I have to say that engravings from Victorian newspapers, and 18th and 19th century lithographs on commons are routinely uploaded regularly with scant regard for any of the above. If they were obviously modern images they would be deleted on sight.
As we discussed before, quality of the source of the image is critical, I can't think of a worse source than the Panjab Digital Library, and because most of the images are PD, there's a multitude of real honeys out there. Broichmore (talk) 20:23, 23 June 2024 (UTC)
@MaplesyrupSushi I forgot to mention two concepts to you, that enable search in commons.
Firstly, all these files (we have of paintings, engravings, historical photos) need the Artwork template. The essential fields to fill in, are: the artist, the title (as given by the publisher or artist), the date (of publication, creation, in the description field all of the available captions or at least the relevant keywords from it, the institution owner. Nice to have's are the medium, and dimensions.
Finally, secondly, the museums Accession number, (for the British Library that's the shelfmark number). Any other given numbers can just go into the description field.
This last item the Accession number is critical, because commons has bots, that occasionally scrape museum sites, and it looks for that number, if the bot cant find it, it will upload a duplicate. The minimum cats are the artist, and engraver (or publisher if not available). Nice to have's are the museum source collection, and the most pertinent descriptive cat.
Sikh images and Indo, Pakistani original art can be a problem, for these images you can only fill out what you know, but I think you'll find that on finding an image, you will find variants elsewhere that will provide the bits and pieces you need. Be aware that some sites strip this information out, they are in the business of selling prints for decorative purposes, academia means nothing to them, they don't pay out against copyright claims unless challenged. Their defence being that to the best of their knowledge the items are PD, something which they don’t highlight on their sites.
It goes without saying that licencing is essential for uploading, for your stuff that will come with PD USA. The uploader is not the author, the license is always an art one.
I have been working with indexing commons photos images using imagehashes. Current status is that I have 70% of jpg/png/webp/tiff images indexed and there is REST api for querying hashes. However, currently there is no web interface for querying commons images by files or urls as my focus has been on indexing and publishing the database and not yet in the web UI. (see proposal, github). In any case if you have immediate need I could add minimal web form interface for querying commons images using files/urls to toolforge if there is need for that. --Zache (talk) 12:16, 24 June 2024 (UTC)
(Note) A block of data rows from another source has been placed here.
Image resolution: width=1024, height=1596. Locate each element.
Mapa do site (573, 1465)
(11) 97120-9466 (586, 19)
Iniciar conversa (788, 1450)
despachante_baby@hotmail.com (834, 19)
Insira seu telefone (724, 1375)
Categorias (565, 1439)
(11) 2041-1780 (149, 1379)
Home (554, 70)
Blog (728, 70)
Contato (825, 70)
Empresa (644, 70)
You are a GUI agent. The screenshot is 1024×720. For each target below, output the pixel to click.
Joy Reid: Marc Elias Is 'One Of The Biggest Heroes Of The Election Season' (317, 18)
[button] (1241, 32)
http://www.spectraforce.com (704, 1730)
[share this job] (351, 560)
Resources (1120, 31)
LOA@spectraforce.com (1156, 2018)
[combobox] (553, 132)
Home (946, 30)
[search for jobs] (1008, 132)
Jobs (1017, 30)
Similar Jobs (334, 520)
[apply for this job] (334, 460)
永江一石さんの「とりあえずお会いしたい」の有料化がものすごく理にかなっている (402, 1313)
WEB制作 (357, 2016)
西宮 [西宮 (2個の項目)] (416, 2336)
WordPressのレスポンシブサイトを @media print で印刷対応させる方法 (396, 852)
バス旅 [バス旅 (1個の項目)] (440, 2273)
@MaplesyrupSushi I wrote a minimal web ui for Imagehash.toolforge.org (example queries: 1, 2, 3) It also allows to upload files but that is little bit slow. Another caveat is that it works better with larger files (ie. over 800x800px than with very small thumbnails.--Zache (talk) 08:35, 26 June 2024 (UTC)
I'm unable to use CropTool at File:1983. Febrero, 22. Recibimiento del cardenal José Alí Lebrún.jpg. When clicking directly from the toolbar, I'm directed to CropTool's main page, being asked to enter the file's URL or name, after which I'm confirmed that the file exists but I'm not able to crop it. The tool works perfectly in any other file I have found.